EXTRAIT FOURNI:
⁂
La fin de carrière expéditive de Steve Francis a posé énormément de questions sur la vie privée du triple All-Star, à sa grande époque chez les Rockets. Aussi rapidement arrivé en 1999 que débarqué de la scène NBA en 2008, il a connu une trajectoire peu commune. Et les dernières infos le concernant n’avaient rien de vraiment rassurant, à vrai dire…
« Il y avait 50 dealers d’un côté, 50 de l’autre et Petit Steve au milieu »
Dans un long papier publié dans la Players’ Tribune, Steve Francis revient sur son parcours du combattant avant d’arriver dans la Grande Ligue.
⁂
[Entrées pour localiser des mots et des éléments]

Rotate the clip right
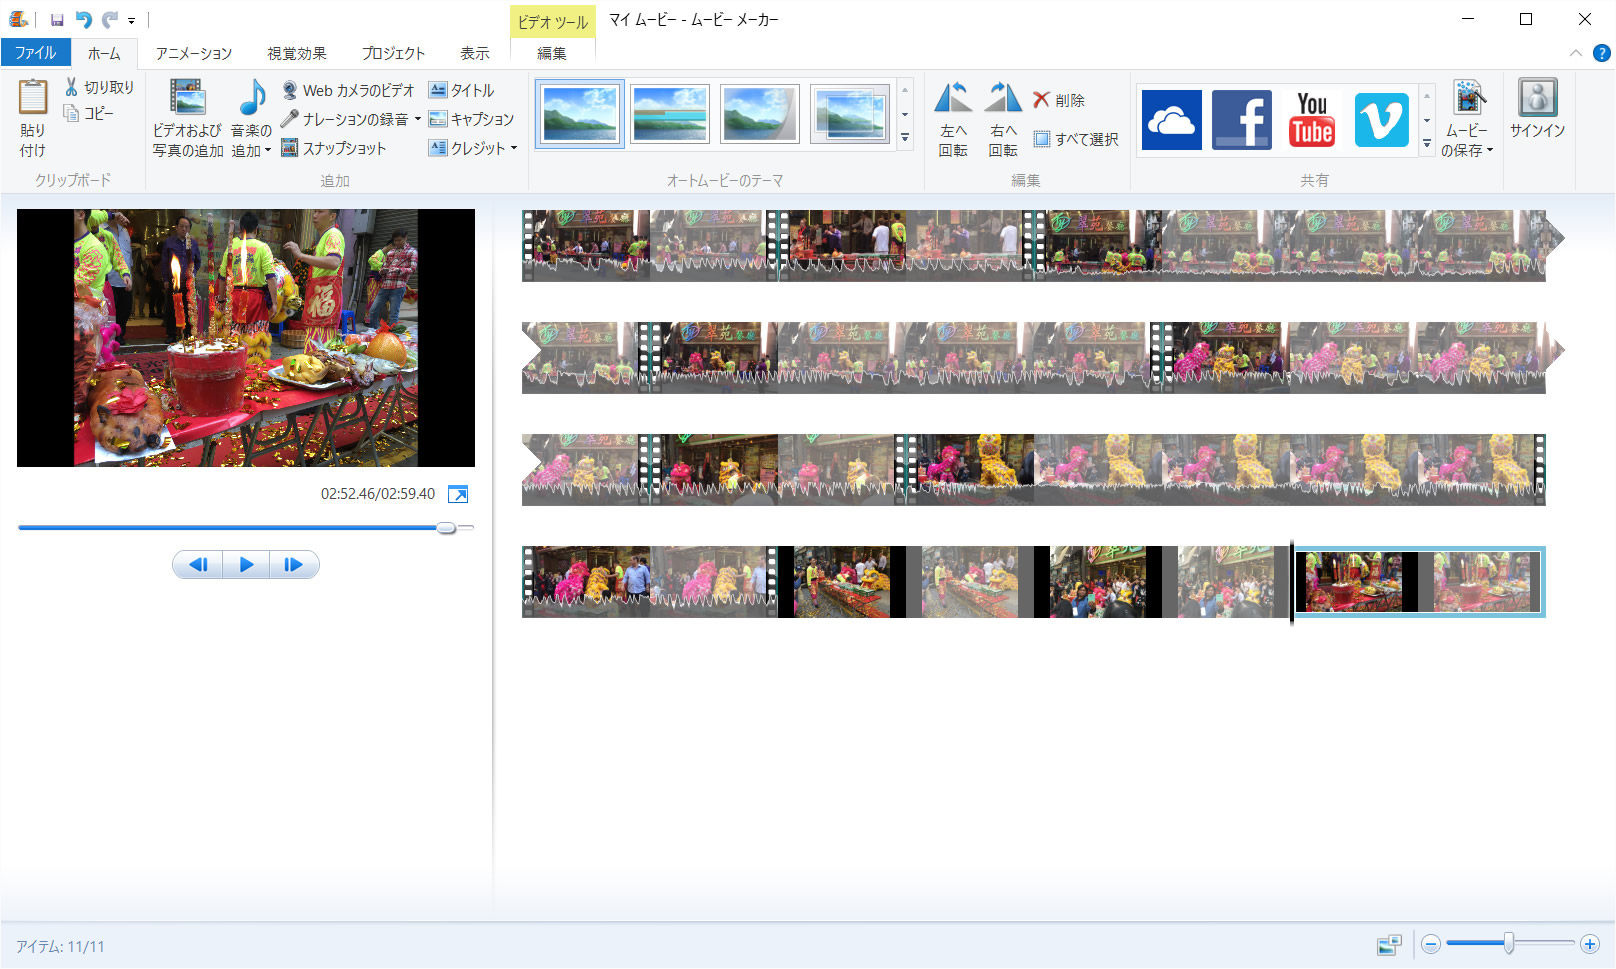The width and height of the screenshot is (1616, 969). click(1003, 119)
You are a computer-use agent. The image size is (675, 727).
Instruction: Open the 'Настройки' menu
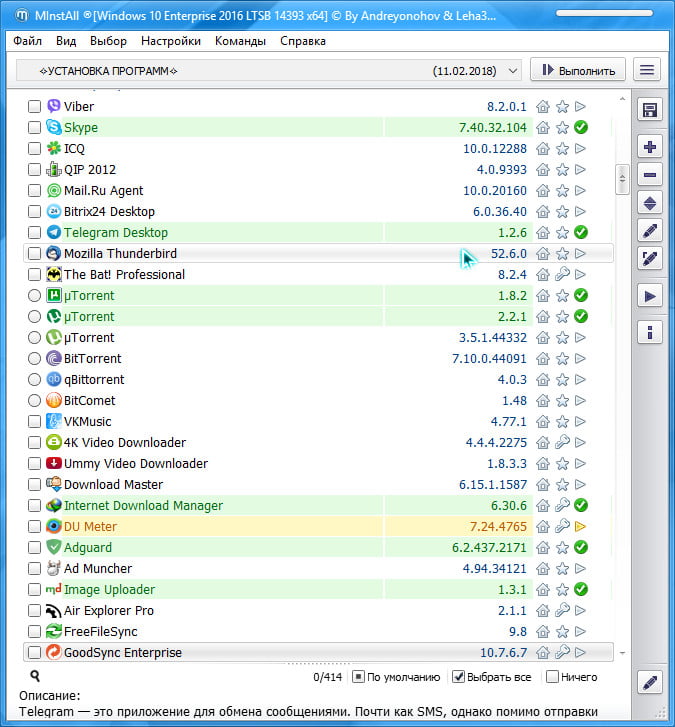(171, 41)
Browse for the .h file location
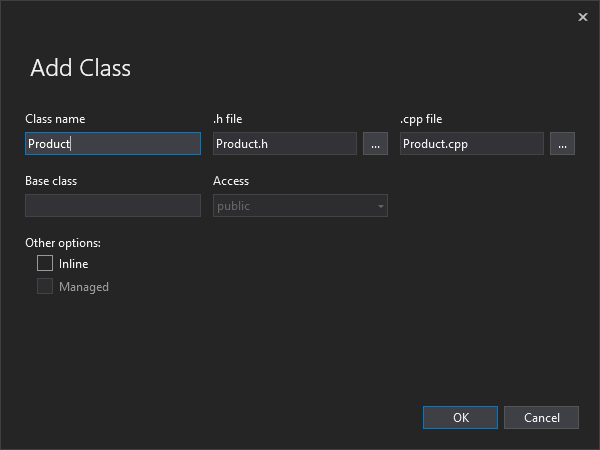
⁂
CONSIGNE A: Recopiez le passage de l'extrait sur Steve Francis compris entre « La fin de carrière » et « la Grande Ligue. », bornes incluses.
CONSIGNE B:
Les affirmations suivantes concordent-elles avec l'extrait sur Steve Francis ? Répondez par oui ou non pour chacune, en citant les mots décisifs de l'extrait.
(i) Steve Francis est arrivé en NBA en 1999.
(ii) Steve Francis a été quatre fois All-Star.
(iii) Le long papier de Steve Francis a paru dans la Players’ Tribune.
CONSIGNE C: Comment se poursuit l'extrait sur Steve Francis ? Rédigez la suite, en commençant après sa dernière phrase.

RÉPONSE RÉDIGÉE A:
La fin de carrière expéditive de Steve Francis a posé énormément de questions sur la vie privée du triple All-Star, à sa grande époque chez les Rockets. Aussi rapidement arrivé en 1999 que débarqué de la scène NBA en 2008, il a connu une trajectoire peu commune. Et les dernières infos le concernant n’avaient rien de vraiment rassurant, à vrai dire…
« Il y avait 50 dealers d’un côté, 50 de l’autre et Petit Steve au milieu »
Dans un long papier publié dans la Players’ Tribune, Steve Francis revient sur son parcours du combattant avant d’arriver dans la Grande Ligue.

RÉPONSE RÉDIGÉE B:
(i) Oui : « Aussi rapidement arrivé en 1999 »
(ii) Non : « triple All-Star »
(iii) Oui : « Dans un long papier publié dans la Players’ Tribune »

RÉPONSE RÉDIGÉE C:
« Quatre ans avant que je sois dans cet avion avec Hakeem [Olajuwon] qui me propose d’aller acheter des costards en cachemire, quatre ans avant que je joue contre Gary Payton, j’étais au coin de la Maple Avenue à Takoma Park, dans le Maryland, à vendre de la drogue devant un magasin chinois. Ma mère était décédée et mon père était dans une prison fédérale. On vivait à 18 dans le même appartement. J’avais déjà quitté le lycée. Je n’avais pas de bourse, pas de GED. Rien de rien… »
À l’aube de son adolescence, Steve Francis n’était clairement pas destiné à évoluer en NBA, loin de là…
« J’ai 15 ans, je survis avec des tickets alimentaires, je suis tout petit, je grandis entouré de drogués au crack, et je ne peux même pas jouer au basket au lycée… »
On ne choisit pas où on naît, et dans le cas du meneur, c’est un sacré handicap à surmonter.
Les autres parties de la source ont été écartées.